You Still Don’t Understand Cowboy Bebop
I didn’t like the Cowboy Bebop movie on first view. The action movie pacing didn’t let the world breathe in the same way that the tv show’s slow-burn scene-setting transition shots allowed. We’re mostly inside a wealthier colony of Bebop’s wholly original world, so the poor and derelict regions don’t get any screen time. The movie’s backgrounds are more detailed but less diverse, notwithstanding the welcome inclusion of an Islamic neighborhood. But we can’t fault the movie’s team for bringing its world to a bigger audience. The film actually does an excellent job of restating the major themes of Cowboy Bebop. Though an entire 26 episode show is crammed into about two hours the major lessons of Cowboy Bebop are rendered consistently. It’s as if Shinichiro Watanabe and writer Keiko Nobumoto redoubled their efforts to make sure their work would not be misinterpreted.
The movie places its villain Vincent Volaju in between the show’s protagonist and antagonist, Spike and Vicious.
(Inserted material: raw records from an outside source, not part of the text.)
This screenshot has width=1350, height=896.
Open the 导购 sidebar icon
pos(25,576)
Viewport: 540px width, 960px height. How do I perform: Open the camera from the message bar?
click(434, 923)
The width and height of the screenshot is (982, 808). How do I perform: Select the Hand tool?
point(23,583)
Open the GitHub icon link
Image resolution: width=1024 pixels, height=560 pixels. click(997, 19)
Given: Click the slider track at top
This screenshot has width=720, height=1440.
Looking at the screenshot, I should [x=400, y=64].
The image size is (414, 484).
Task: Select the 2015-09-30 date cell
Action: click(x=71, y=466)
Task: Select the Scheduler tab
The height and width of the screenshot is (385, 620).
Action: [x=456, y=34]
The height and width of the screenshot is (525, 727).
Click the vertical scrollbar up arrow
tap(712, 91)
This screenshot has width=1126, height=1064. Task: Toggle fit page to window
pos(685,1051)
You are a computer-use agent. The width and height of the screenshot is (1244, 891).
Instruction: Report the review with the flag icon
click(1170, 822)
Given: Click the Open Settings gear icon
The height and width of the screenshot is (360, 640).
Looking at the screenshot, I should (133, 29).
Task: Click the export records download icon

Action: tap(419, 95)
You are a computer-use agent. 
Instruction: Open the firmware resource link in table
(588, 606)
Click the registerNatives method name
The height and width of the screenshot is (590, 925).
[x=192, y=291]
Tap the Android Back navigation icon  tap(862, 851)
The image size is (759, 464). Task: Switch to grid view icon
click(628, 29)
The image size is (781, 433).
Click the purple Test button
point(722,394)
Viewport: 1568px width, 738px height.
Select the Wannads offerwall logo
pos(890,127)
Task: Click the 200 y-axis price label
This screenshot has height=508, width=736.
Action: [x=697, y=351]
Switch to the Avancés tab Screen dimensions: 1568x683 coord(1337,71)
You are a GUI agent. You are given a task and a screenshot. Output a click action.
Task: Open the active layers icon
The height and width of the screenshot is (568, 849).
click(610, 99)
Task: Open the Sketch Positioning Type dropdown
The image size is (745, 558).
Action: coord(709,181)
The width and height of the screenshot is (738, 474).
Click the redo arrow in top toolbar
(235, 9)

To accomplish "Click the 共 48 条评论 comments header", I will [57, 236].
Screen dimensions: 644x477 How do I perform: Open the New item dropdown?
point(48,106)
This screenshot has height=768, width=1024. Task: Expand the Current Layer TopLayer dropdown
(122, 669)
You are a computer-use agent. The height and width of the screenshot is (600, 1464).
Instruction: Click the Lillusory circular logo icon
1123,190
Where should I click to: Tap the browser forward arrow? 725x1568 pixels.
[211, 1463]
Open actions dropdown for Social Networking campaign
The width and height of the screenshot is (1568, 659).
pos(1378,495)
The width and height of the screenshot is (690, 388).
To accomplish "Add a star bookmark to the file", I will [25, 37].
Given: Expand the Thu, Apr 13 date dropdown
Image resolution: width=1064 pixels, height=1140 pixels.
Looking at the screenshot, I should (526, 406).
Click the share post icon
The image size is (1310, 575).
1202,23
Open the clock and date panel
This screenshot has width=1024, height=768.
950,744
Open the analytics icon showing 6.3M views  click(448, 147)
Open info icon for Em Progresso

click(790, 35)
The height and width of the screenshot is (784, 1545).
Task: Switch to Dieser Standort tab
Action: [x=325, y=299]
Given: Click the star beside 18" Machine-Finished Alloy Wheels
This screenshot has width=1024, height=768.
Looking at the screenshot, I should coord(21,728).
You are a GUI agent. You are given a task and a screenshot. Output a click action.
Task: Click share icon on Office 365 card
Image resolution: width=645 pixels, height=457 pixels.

Spike has a heart of gold but carries himself with such a blasé attitude that he seems distant and unconcerned about… well anything. Though he gets up for earning enough to eat, ever since he was stood up by his love he barely has a care in the world. A man in a perpetual dream with nothing to really care for, Spike is a passive nihilist on the exterior but a genuinely good person inside. Vicious is a cold, unfeeling killer who only seeks greater power. He openly states that “there is nothing in this world to believe in” and only acts to ascend to the top inside of his criminal syndicate. Vincent is a little bit of both.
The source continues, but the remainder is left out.